Work to be completed ▸
From the line with "You are a GUI" through the line with "Политика использования Cookie (221, 2505)", repeat the entries verbatim, both end lines included, and add nothing.

**** Data provided ****

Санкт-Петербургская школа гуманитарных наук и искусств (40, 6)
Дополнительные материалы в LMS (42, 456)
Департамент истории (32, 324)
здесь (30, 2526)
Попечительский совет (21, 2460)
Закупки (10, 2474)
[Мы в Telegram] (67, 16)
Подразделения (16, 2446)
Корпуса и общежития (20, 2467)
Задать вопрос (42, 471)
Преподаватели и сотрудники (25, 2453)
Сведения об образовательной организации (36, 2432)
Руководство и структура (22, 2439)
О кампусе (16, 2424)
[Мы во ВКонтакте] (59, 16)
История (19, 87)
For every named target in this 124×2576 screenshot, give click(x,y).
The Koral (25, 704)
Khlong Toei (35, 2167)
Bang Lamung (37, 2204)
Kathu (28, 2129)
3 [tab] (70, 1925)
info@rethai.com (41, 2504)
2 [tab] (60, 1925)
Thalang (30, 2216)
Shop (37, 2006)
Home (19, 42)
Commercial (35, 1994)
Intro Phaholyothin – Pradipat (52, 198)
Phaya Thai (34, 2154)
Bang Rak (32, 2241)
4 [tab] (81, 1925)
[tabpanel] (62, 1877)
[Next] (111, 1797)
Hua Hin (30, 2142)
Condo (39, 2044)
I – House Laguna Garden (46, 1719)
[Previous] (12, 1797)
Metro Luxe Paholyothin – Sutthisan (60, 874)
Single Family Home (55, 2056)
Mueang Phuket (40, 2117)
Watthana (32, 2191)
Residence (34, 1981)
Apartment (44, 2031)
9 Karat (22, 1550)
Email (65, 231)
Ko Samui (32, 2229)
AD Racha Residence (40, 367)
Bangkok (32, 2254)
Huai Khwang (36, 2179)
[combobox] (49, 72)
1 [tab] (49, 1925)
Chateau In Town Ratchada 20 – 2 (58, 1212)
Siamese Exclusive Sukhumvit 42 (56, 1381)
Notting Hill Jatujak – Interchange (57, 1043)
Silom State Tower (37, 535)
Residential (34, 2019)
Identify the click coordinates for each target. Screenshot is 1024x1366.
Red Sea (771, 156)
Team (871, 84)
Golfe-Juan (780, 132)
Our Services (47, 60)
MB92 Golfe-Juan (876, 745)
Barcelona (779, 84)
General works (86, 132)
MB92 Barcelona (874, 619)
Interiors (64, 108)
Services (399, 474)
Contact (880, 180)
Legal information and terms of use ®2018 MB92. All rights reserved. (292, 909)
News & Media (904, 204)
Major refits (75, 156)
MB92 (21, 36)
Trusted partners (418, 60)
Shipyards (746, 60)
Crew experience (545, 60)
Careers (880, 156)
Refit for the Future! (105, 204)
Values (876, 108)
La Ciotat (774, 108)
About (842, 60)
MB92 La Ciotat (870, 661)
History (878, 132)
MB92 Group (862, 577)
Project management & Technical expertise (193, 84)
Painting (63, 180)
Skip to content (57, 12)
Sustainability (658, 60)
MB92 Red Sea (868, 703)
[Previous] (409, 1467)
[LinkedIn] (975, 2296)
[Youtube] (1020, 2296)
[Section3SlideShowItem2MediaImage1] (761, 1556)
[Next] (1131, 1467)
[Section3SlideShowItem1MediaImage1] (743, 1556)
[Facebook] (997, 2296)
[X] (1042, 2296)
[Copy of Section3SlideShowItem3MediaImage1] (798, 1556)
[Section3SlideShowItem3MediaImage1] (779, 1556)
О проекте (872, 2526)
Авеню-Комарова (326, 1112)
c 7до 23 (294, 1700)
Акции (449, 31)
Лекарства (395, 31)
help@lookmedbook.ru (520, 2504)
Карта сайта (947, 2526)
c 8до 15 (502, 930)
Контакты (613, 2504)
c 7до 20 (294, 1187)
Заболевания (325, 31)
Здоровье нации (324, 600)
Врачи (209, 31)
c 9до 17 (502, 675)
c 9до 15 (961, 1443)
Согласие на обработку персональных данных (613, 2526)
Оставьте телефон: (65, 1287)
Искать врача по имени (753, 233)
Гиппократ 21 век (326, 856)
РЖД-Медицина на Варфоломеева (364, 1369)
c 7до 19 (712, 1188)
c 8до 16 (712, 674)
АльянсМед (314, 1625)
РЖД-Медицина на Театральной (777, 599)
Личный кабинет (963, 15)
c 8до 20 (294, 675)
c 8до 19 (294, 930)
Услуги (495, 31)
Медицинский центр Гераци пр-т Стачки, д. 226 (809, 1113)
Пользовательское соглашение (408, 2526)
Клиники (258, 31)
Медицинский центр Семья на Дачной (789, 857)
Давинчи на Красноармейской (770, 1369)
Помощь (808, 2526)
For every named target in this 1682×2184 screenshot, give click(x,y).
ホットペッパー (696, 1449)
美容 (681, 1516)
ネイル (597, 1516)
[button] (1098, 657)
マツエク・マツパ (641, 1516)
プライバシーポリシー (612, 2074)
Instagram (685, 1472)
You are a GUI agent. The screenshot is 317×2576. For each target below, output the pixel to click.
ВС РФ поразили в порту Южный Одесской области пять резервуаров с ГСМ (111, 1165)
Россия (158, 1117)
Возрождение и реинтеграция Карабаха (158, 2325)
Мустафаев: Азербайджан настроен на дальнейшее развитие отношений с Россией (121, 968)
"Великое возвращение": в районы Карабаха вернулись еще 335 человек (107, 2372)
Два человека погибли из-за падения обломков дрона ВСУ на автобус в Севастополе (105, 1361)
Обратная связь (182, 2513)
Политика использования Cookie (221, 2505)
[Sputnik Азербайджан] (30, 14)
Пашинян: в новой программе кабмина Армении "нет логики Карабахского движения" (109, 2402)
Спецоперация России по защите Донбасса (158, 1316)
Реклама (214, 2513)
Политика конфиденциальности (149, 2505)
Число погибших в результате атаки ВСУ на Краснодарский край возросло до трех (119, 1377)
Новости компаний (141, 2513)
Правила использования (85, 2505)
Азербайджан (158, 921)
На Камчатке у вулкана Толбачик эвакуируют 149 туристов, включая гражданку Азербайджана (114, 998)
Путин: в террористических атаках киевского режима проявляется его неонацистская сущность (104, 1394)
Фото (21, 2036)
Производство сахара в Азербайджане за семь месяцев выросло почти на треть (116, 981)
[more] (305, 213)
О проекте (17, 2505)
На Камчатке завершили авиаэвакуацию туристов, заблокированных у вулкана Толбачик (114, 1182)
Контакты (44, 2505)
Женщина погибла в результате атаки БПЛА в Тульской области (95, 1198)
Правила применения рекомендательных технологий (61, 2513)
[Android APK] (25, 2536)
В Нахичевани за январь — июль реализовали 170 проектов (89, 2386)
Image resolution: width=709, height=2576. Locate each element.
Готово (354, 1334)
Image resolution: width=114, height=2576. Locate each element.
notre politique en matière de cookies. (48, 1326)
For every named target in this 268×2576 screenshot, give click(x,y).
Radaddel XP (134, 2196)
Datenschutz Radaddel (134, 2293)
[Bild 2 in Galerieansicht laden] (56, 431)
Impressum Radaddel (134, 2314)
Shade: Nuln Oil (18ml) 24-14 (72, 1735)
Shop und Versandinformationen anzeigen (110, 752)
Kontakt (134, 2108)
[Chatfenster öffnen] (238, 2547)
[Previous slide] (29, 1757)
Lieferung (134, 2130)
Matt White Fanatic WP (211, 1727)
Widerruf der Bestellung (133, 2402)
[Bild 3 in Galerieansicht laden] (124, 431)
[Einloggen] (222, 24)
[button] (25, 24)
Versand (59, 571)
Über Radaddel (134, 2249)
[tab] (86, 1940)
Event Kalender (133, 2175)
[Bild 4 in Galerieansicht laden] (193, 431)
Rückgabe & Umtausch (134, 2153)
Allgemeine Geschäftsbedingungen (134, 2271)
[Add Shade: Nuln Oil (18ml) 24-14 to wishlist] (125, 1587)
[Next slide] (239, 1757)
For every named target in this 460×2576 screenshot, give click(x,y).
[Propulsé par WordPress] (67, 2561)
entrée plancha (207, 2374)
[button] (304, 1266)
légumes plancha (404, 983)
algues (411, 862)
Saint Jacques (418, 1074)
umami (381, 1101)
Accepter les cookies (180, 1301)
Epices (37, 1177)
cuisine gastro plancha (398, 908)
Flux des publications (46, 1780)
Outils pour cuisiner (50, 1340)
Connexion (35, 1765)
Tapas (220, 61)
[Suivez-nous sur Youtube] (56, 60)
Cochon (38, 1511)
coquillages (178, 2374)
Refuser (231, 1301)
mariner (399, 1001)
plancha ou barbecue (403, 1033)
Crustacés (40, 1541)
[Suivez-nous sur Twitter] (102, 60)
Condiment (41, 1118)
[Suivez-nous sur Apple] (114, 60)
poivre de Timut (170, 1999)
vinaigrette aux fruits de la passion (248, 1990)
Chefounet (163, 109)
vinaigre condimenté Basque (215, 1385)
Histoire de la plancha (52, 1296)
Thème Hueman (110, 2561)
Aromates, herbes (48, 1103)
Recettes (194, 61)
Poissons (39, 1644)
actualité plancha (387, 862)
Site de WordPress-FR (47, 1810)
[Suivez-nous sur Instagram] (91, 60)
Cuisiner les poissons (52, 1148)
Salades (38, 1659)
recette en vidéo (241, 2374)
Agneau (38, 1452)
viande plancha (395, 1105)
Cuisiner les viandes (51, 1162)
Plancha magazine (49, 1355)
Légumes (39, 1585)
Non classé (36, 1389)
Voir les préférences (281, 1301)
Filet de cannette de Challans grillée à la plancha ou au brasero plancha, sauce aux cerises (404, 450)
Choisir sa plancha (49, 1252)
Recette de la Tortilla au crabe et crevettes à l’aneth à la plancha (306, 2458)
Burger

****

Task answer ▸
You are a GUI agent. The screenshot is 317×2576. For each target below, output the pixel to click.
ВС РФ поразили в порту Южный Одесской области пять резервуаров с ГСМ (111, 1165)
Россия (158, 1117)
Возрождение и реинтеграция Карабаха (158, 2325)
Мустафаев: Азербайджан настроен на дальнейшее развитие отношений с Россией (121, 968)
"Великое возвращение": в районы Карабаха вернулись еще 335 человек (107, 2372)
Два человека погибли из-за падения обломков дрона ВСУ на автобус в Севастополе (105, 1361)
Обратная связь (182, 2513)
Политика использования Cookie (221, 2505)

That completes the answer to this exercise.